Suatu saat seorang  bapak mengirim pesan singkat begini: “sekarang Metro Tv dan Tvone saling sikat. Mereka berperang dalam pemberitaan”. Bapak tersebut adalah cermin dari publik yang sadar pemberitaan. Sebagian besar publik pun juga sudah sadar media. Terminologi saling sikat seharusnya tidak ada dalam media. Media dalam banyak hal seharusnya netral. Saling sikat adalah seperangkat frase dalam kamus politik. Politik saling sikat ini adalah mereka yang berada di balik media. Pemilik dan penyandang dana. Media dipakai untuk meraih kekuasaan baik ekonomi maupun politik. Merekalah yang sedang bertarung. Media dipakai untuk memanipulasi dan menyebarkan opini publik. di sini, media adalah aparatus ideologis. Aparatus ideologis ini dipakai untuk menguasai kehidupan suatu negara. Abad ini, kontrol dan penguasaan atas sumber informasi, media dan pengetahuan merupakan elemen kekuasaan. Penguasaan atas apartatus ideologis setali tiga uang dengan penguasaan atas sumber-sumber ekonomi oleh segelintir elite yang menetek pada kekuasaan.  Relasi keduanya adalah saling proteksi. Lihatlah tragedi bangsa ini pada kasus lumpur Lapindo, bank Century, pendepakan Sri Mulyani, “markus”, mafia pajak Gayus Tambunan dan banyak kasus korupsi lainnya. Beberapa media melakukan manuver untuk memproteksi muslihat ini dengan membentuk opini publik dan shifting pemberitaan. Tujuannya adalah melindungi “the godfather”. Dengan demikian, kultur politik dan media di tanah air cenderung memiliki, dalam istilah Noam Chomsky, “perilaku membisu”  dan “pembenaran diri” atas kejahatan-kejatanan besar “the boss”. Lalu apa yang sebenarnya ditonton publik kalau bukan hanya kebohongan publik?

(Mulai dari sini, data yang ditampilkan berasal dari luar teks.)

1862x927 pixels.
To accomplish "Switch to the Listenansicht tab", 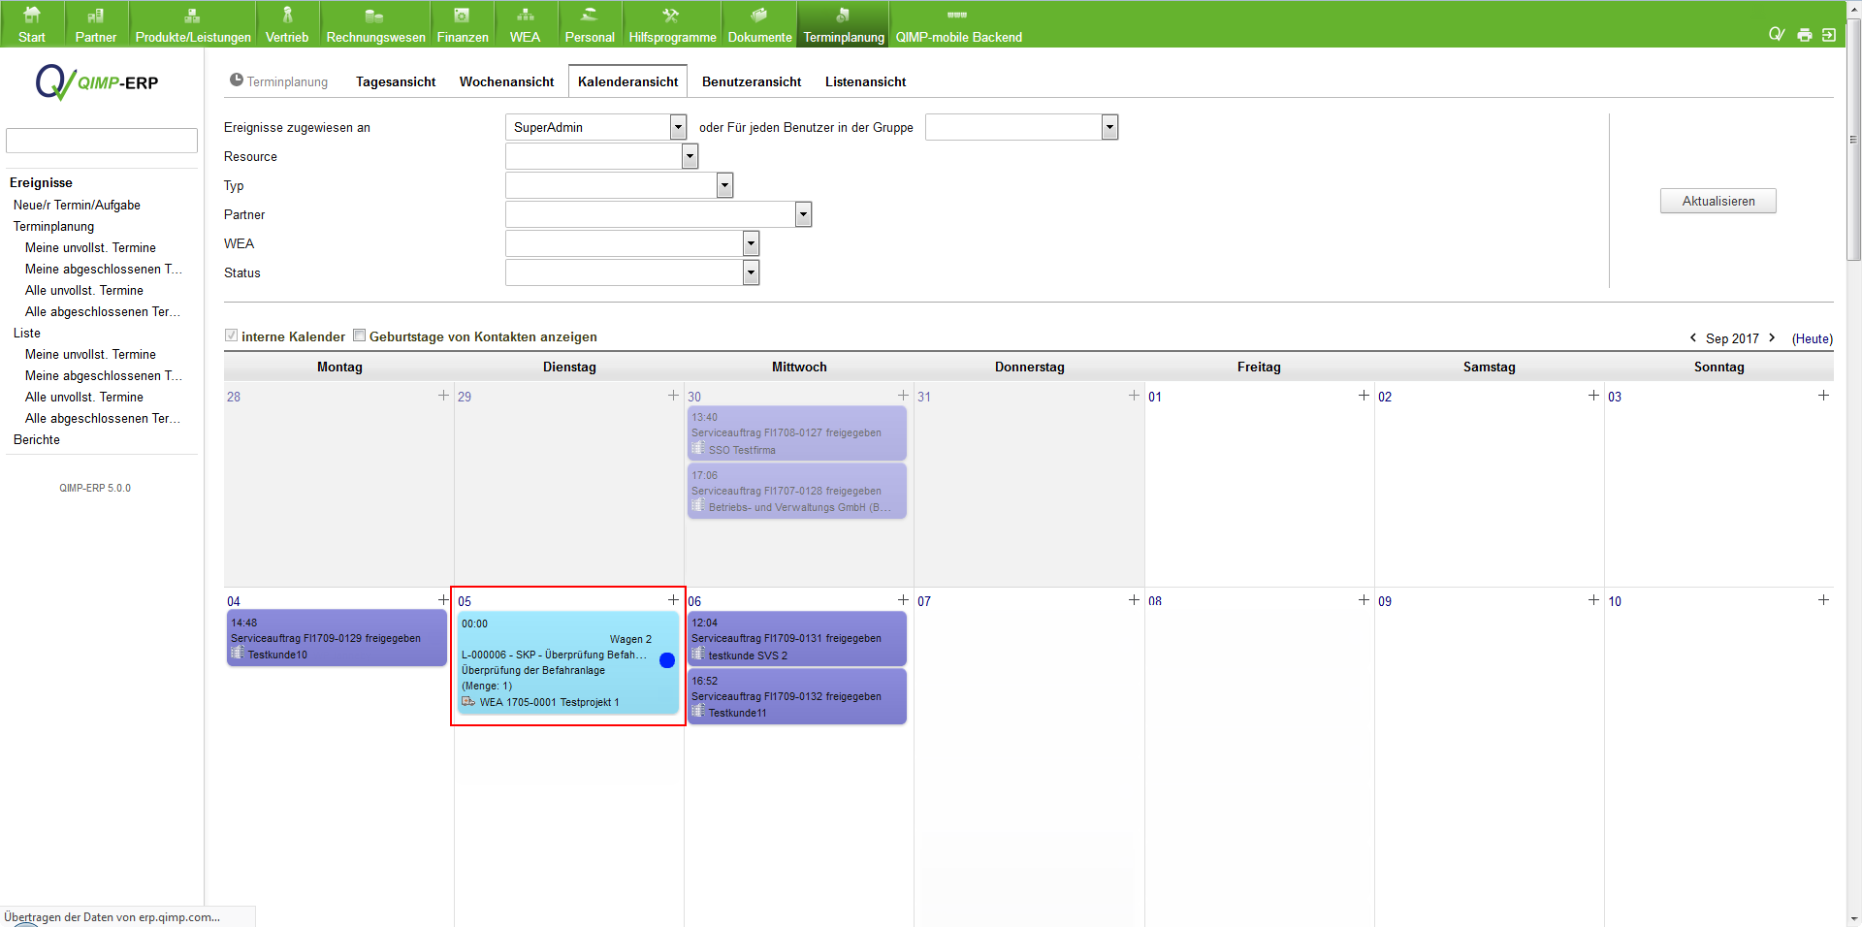I will tap(865, 81).
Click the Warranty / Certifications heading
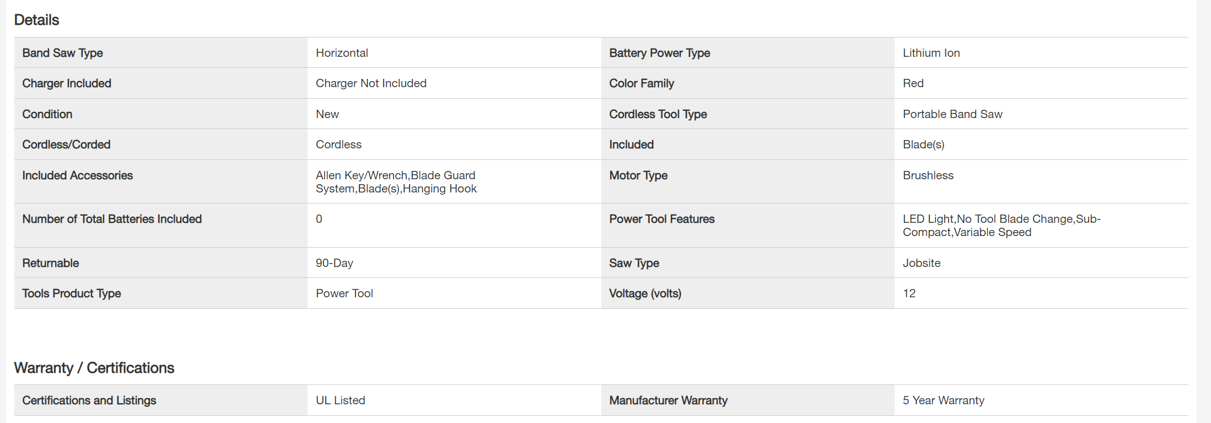Image resolution: width=1211 pixels, height=423 pixels. [94, 368]
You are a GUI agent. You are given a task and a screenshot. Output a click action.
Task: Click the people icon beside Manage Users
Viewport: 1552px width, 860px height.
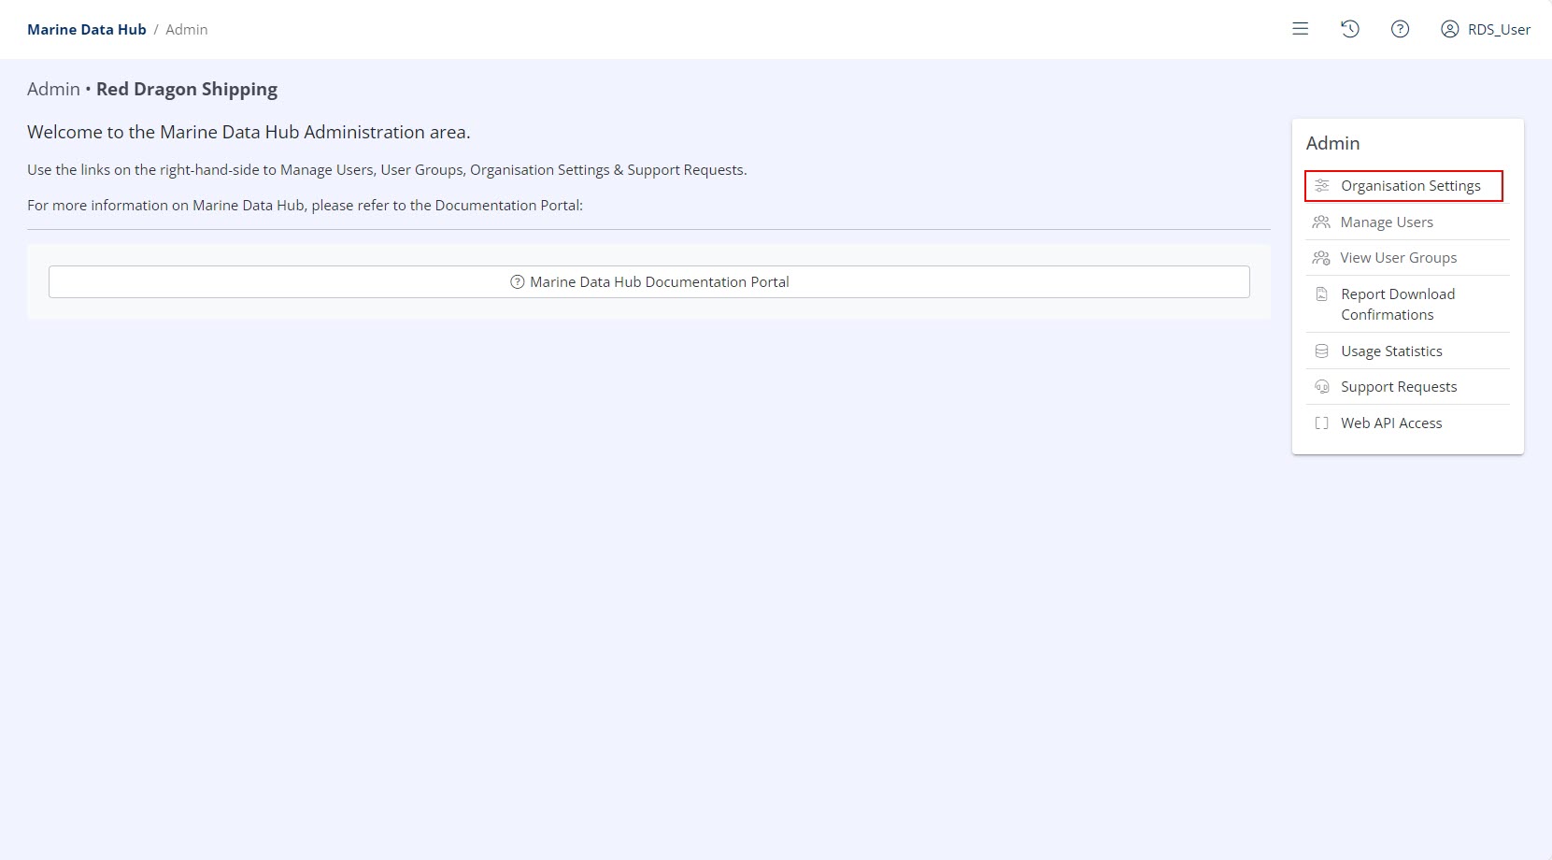click(x=1321, y=222)
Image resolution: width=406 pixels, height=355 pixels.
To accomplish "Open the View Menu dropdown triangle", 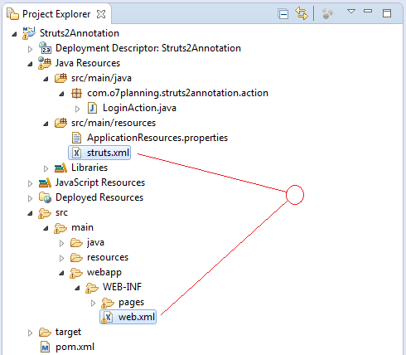I will tap(351, 12).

Media Indonesia sudah terbiasa mengupayakan “penundukan pikiran publik”. manipulasi, indoktrinasi dan rekayasa opini publik sering disodorkan kepada publik. Sebenarnya masyarkat sudah muak terhadap cerita-cerita media. Belum lagi rasa muak rakyat terhadap penyelenggaraan hukum yang “maju tak gentar membela yang bayar”. Aparatus ideologis sudah dikorosi, aparatus negara sudah korupsi apalagi yang diharapkan selain menunggu “perahu” bangsa ini karam atau dibajak orang lain. Harapannya tinggal satu yakni “nahkoda” yang tegas mengambil sikap untuk memperbaiki dan mengganti mesin-mesin yang  rusak dan berkarat. Atau jangan-jangan tangan sang “nahkoda” sudah dikontrol juga?